Na ação policial foram cumpridos oito mandados de prisão preventiva, sendo seis em Porto Nacional e dois em Palmas. Entre os presos em Porto Nacional estão os vereadores Adael Oliveira Guimarães (PSDB), Emivaldo Pires de Souza (PTB) e Jean Carlos da Silva, além do secretário municipal de Governo de Porto Nacional, Geylson Neres Gomes (MDB), que também integrava a Câmara e está licenciado. Também foram presos um servidor da Câmara de Vereadores e um ex-servidor que é apontado como responsável pelo esquema fraudulento de licitações.
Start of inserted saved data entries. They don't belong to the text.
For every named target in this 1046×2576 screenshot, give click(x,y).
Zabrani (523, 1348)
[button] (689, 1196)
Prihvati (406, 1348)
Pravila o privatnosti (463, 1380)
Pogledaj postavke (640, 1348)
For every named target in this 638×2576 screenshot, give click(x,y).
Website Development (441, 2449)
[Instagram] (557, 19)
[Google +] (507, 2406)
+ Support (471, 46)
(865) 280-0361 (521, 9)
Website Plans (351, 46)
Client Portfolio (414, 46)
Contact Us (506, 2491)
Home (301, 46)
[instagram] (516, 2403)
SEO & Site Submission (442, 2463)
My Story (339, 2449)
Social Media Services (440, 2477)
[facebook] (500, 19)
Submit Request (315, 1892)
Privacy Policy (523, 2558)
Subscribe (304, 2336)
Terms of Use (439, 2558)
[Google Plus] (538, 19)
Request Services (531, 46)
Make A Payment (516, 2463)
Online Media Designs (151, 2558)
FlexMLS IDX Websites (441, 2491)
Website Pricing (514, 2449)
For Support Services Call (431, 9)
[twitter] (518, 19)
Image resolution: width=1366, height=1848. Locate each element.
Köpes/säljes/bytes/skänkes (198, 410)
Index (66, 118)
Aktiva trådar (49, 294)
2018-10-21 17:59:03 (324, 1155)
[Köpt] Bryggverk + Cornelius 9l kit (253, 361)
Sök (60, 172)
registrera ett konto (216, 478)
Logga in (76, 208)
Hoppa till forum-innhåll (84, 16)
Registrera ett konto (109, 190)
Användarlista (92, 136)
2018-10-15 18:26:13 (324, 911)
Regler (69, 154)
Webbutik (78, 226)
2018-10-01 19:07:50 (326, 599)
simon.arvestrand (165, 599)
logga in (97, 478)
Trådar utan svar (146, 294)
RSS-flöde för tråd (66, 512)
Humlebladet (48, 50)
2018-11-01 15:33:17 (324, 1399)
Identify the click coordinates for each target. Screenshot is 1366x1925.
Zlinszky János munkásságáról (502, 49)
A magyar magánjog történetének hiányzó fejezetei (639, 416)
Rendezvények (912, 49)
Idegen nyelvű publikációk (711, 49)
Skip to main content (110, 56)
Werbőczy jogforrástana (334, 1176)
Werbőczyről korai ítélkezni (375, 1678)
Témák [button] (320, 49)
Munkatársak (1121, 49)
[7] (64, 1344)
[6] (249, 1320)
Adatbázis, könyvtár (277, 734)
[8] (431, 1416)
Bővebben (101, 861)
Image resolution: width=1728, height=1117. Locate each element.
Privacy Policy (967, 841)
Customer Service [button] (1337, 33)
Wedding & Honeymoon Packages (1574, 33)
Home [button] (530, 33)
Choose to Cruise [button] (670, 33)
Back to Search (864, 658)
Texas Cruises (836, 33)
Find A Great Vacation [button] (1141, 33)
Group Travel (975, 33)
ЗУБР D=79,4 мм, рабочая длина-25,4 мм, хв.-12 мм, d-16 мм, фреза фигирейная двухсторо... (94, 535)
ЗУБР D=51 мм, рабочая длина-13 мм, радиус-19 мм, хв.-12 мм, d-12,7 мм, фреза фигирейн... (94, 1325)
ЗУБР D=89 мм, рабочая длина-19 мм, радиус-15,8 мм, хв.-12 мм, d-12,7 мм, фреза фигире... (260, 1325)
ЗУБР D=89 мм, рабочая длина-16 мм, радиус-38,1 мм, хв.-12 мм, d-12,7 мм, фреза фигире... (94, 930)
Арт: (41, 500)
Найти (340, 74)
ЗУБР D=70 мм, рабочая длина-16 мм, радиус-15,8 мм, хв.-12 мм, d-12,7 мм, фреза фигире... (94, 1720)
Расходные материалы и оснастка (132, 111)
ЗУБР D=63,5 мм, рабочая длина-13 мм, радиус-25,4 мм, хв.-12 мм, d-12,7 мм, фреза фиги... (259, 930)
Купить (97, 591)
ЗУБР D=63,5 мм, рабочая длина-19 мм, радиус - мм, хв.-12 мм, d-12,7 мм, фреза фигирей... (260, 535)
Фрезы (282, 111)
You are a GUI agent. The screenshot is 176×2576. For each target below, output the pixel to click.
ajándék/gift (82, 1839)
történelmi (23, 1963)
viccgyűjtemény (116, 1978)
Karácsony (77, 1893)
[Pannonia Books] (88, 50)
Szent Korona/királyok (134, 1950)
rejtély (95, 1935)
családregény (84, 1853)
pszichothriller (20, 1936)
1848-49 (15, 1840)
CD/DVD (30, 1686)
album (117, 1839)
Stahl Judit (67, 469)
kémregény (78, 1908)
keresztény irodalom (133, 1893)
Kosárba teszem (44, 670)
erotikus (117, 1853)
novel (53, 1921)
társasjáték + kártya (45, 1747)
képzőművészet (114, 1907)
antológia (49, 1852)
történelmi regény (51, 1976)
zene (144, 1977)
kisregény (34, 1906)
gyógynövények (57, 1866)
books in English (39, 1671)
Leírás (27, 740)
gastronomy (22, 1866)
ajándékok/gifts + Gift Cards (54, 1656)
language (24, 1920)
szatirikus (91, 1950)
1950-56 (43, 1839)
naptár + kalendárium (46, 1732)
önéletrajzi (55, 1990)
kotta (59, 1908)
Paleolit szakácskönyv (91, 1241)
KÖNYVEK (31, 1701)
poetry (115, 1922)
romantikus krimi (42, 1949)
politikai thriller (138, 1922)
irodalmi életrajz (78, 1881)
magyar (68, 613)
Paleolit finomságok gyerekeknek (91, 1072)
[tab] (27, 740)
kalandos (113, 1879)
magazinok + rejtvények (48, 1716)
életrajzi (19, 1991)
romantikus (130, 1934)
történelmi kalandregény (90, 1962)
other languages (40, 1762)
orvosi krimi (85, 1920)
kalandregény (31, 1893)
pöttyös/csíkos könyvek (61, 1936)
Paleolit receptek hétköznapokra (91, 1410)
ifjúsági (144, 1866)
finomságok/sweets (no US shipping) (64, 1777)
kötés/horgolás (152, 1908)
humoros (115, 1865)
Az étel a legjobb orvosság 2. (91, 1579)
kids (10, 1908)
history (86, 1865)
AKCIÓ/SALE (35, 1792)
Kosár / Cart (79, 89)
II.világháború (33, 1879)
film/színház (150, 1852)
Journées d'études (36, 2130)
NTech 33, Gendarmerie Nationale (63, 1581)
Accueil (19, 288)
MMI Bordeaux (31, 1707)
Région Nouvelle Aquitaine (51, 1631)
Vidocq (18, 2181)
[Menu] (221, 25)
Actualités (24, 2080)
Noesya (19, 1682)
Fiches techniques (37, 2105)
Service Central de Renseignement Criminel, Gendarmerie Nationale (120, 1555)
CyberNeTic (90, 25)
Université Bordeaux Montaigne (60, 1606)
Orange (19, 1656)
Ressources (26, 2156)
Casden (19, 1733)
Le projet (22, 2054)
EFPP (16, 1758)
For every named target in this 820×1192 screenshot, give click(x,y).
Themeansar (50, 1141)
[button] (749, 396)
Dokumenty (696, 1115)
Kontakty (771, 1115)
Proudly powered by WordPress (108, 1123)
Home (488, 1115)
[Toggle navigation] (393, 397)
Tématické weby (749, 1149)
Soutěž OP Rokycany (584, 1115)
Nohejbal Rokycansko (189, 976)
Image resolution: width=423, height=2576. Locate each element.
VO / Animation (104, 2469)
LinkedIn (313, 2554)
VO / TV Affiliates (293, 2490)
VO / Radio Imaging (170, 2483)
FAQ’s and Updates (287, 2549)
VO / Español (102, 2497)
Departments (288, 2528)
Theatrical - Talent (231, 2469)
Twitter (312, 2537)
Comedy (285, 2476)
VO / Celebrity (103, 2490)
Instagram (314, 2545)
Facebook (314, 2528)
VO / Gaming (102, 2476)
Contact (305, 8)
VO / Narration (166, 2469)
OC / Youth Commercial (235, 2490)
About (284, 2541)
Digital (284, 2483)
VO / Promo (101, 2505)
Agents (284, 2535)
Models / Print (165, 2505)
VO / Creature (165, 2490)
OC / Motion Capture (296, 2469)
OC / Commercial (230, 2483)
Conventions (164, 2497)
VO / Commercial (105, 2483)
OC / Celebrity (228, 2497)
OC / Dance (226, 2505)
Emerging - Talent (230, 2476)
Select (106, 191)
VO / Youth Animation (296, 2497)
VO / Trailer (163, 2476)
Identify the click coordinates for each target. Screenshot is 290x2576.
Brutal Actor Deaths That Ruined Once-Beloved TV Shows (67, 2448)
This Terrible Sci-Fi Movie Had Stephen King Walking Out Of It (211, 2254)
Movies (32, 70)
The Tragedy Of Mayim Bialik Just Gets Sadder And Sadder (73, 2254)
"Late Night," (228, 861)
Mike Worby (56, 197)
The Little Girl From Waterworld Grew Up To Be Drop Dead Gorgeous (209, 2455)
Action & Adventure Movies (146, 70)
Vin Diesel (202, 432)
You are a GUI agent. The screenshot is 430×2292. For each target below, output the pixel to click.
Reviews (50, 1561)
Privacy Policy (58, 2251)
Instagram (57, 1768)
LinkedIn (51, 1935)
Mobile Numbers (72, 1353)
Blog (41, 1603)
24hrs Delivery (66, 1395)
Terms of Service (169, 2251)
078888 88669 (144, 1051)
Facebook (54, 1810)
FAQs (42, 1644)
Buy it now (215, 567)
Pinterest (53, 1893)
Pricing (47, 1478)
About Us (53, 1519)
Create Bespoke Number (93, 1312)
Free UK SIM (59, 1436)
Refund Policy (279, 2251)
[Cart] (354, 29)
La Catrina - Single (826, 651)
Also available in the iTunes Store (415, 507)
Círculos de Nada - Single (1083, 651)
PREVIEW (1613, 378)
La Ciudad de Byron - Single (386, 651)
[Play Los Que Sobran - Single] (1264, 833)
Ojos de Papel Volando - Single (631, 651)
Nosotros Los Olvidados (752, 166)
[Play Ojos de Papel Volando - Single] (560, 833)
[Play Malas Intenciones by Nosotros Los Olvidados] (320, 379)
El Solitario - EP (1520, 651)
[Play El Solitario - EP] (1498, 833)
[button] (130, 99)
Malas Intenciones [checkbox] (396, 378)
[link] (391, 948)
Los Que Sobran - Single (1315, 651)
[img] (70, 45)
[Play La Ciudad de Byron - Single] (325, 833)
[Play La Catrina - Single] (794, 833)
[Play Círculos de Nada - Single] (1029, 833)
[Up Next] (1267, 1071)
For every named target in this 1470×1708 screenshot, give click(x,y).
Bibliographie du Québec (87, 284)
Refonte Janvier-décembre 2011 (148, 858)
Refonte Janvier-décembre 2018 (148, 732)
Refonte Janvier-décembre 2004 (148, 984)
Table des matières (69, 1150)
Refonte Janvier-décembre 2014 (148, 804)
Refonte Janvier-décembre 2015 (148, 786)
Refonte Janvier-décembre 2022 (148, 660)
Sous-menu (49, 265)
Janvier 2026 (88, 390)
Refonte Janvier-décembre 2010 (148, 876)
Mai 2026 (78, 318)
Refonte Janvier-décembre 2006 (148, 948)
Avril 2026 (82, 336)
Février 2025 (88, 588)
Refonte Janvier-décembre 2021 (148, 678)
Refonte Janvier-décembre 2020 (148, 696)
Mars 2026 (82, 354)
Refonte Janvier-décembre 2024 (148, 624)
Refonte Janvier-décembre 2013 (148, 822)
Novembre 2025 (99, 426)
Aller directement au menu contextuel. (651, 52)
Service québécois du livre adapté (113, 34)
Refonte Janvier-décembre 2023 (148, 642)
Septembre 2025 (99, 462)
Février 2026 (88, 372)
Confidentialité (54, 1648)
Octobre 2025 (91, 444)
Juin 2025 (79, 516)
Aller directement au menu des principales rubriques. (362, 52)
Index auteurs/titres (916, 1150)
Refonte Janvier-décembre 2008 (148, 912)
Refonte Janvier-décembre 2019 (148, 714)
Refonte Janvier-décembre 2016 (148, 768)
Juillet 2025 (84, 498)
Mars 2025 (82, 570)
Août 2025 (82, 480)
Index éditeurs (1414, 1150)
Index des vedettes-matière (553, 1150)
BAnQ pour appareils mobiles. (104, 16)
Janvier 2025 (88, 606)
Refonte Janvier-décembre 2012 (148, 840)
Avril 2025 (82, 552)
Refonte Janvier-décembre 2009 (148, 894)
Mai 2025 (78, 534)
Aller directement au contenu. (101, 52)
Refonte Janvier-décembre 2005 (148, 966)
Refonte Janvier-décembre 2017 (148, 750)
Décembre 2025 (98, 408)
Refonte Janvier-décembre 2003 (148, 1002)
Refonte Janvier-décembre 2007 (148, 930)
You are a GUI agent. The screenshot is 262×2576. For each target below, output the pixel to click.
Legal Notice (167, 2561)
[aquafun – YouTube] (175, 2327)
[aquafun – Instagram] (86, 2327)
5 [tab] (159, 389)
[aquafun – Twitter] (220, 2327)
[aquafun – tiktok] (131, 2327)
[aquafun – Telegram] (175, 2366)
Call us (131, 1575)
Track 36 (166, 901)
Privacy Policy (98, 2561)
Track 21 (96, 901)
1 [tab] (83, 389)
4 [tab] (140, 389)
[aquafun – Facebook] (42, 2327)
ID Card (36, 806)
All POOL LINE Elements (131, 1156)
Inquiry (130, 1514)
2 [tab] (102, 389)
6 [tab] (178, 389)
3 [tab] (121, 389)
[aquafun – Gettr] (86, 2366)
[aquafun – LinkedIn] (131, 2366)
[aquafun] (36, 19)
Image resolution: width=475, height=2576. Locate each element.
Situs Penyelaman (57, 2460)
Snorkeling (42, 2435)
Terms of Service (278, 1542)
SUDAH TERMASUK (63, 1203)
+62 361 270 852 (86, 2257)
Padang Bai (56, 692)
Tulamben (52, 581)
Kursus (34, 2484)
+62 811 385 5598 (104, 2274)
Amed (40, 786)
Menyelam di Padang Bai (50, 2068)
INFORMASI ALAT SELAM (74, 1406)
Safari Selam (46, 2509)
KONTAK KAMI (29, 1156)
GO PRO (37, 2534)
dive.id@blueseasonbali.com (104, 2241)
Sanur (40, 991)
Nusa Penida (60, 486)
Em Palmas foram presos um empresário e um ex-vereador de Porto Nacional. Um mandado de prisão preventiva ainda encontra-se aberto. “Nós estabelecemos o ano de 2013 para começarmos as investigações porque as empresas comandadas pelo responsável pelo processo fraudulento foram instaladas naquele ano. Então por isso tomamos este marco como base”, afirmou o delegado Ricardo Real, acrescentando que com o andamento das averiguações, anos anteriores às investigações também poderão ser adicionados ao inquérito policial.
Conforme as investigações, o esquema organizava licitações fraudulentas no órgão público em diversos setores, desde a organização de eventos públicos a aquisição de equipamentos de informática. Participaram da operação, cerca de 40 policiais civis.
O outro lado
A defesa dos parlamentares informou que não irá se manifestar porque não teve acesso ao processo. Já a assessoria de imprensa da Câmara de Vereadores informou que hoje seria realizada uma sessão extraordinária para votação da Lei Orçamentária Anual (LOA), mas que por causa da operação a sessão foi adiada. Informou ainda que depois irá se posicionar sobre a operação. A prefeitura informou que a operação investiga a Câmara de Vereadores de Porto Nacional e não diz respeito à prefeitura e que Geylson Neres é investigado por sua atuação como vereador e não como secretário.